Americans should ring in the new year without undue worry about a terrorist attack, the White House homeland security adviser said Thursday.
"People ought to come, have a good time, they ought to feel confident," Frances Fragos Townsend said in a nationally broadcast television interview.
Townsend said that while the Bush administration takes every threat seriously, it has heard of no plot or plan that should cause alarm as the nation celebrates New Year's Eve and New Year's Day.
"We hear statements all the time" from the al-Qaida terrorist network, among others, she said on ABC's "Good Morning America." But Townsend added that "rarely are they attached to actions."
Asked specifically if people should be concerned about threats by Saddam Hussein loyalists in Iraq to attack U.S. interests, Townsend said Saddam had "the kind of legal due process that many of his victims were denied."
"We don't see any specific uptick in threats," she added.
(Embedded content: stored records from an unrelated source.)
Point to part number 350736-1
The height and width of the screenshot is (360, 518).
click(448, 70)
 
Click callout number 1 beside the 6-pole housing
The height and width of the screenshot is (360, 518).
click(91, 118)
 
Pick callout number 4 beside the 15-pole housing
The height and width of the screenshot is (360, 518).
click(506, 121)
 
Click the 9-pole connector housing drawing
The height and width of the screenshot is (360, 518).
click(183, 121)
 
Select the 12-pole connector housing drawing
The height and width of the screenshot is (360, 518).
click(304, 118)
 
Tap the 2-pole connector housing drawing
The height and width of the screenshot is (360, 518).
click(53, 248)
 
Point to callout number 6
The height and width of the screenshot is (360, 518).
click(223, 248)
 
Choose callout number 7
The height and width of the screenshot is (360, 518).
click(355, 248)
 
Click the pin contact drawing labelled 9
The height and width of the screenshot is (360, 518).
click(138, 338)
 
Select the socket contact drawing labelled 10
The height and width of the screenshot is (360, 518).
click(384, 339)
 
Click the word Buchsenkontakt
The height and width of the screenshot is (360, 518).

Asked about his letter urging supporters to take a conciliatory stance, Townsend said. "I think it's hard to tell how it plays. At this point in the process, it's hard to take anything he says very seriously."
Townsend said that she and other administration officials have been coordinating closely with local law enforcement agencies in preparation for the New Year's celebrations, noting she had spent a day with New York City Police Commissioner Ray Kelly, reports AP.
"They laid out what their security plan is. New York is a model of how a large city, an urban government, approaches this," she said.
"Everybody (in law enforcement) works on New Years' Eve. People ought to come, have a good time, ought to feel confident. ... We feel real confident of the steps police departments are taking."
Townsend said that federal officials "don't see a particular threat geared toward" observations of the New Year's holiday.